The D.C. Public Service Commission has initiated a detailed study that could lead to the first major changes in at least half a century for Washington's sometimes controversial taxicab zone boundaries.
Aided by a $55,250 grant from the U.S. Department of Transportation, the PSC will join with two other District of Columbia agencies in hiring a consultant to see what is wrong -- and what is right -- with the zone system.
Armed with the information, the PSC is expected to decide next spring whether to redraw the boundary lines of the four major zones and numerous subzones used for calculating fares.
The PSC agreed last October to consider the zone changes when it granted a 13 percent average increase in cab fares. Much of the time since then has been devoted to sparring at informal meetings attended by various factions of the city's splintered cab industry.
Unlike most cities, where drivers are on company payrolls, most Washington hackers own their own cabs or rent them from fleet operators. They pay their own expenses of driving and keep as profit what is left over from fare collections.
Washington uses a zone system because Congress in the early 1930s forbade the city from adopting the meters used in most other cities. Earlier this week, the prohibition was renewed by the House of Representatives when it routinely included the meter ban in its bill approving the D.C. budget for the 1981 fiscal year.
On the zone map that has been used for decades, Zone 1 has lumped together Capitol Hill and the entire downtown area -- a scheme that gives members of Congress and their staffers a cheap ride downtown and lobbyists an equally cheap ride to the Capitol.

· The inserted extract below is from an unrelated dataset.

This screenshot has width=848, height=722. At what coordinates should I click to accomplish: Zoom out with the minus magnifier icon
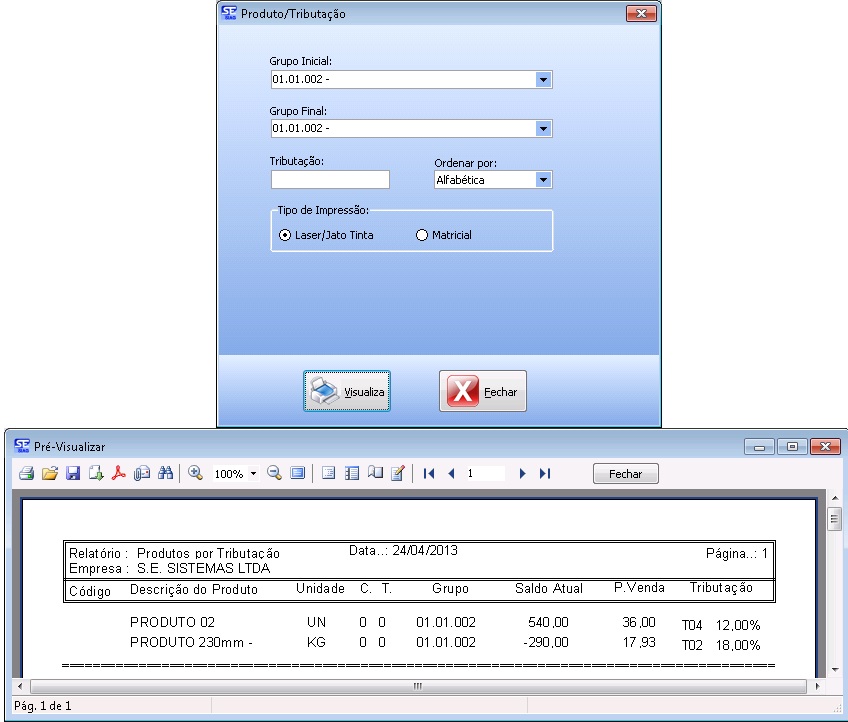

A cab rider can now pay a one-zone fare of $1.45 to travel from the backdoor of the Library of Congress, two blocks east of the Capitol, almost to the Washington Hilton Hotel -- a distance of three miles through the congested downtown area. But another passenger pays a two-zone fare of $2.15 to ride just six blocks from the Library of Congress to Eastern Market. (In the evening rush hour, both trips would cost 65 cents more.)
A trip from downtown to the outer edges of the city -- for example, Chevy Chase Circle -- costs $3.55.
Despite the meter ban, the PSC has full power to redraw the zone boundaries as well as to set the level of fares.
It is likely to hold public hearings before making any changes. Cab organizations generally have proposed that the zone line be redrawn to put Capitol Hill outside Zone 1. One problem is whether nearby Union Station, an increasingly popular pickup point for cab riders as a result of the resurgence of rail travel, should be included within a redrawn downtown zone or the Capitol Hill zone.
Melvin E. Washington, general counsel of the PSC, said the PSC will be joined in overseeing the study by the D.C. Department of Transportation and by the Office of the People's Counsel, which represents the general public's interests in PSC proceedings.
Washington said a consultant soon to be hired, but not yet chosen, will explore such areas as riding patterns, travel times, operating costs and the competitive problems created by the opening and expansion of the Metro subway. He said information collected by the consultant will be available to all participants in hearings prior to next year's decision.
Many drivers contend the subway has skimmed off much of their former patronage, and some have voiced fears that higher cab fares would lose still more of their riders. A subway trip from downtown to the Capitol South station costs 50 cents in offpeak hours, approximately one-third of the $1.45 cab fare.
In a related development, one cab industry organization, the Taxicab Industry Group, applied to the PSC last week for a 20-percent increase in current cab fares.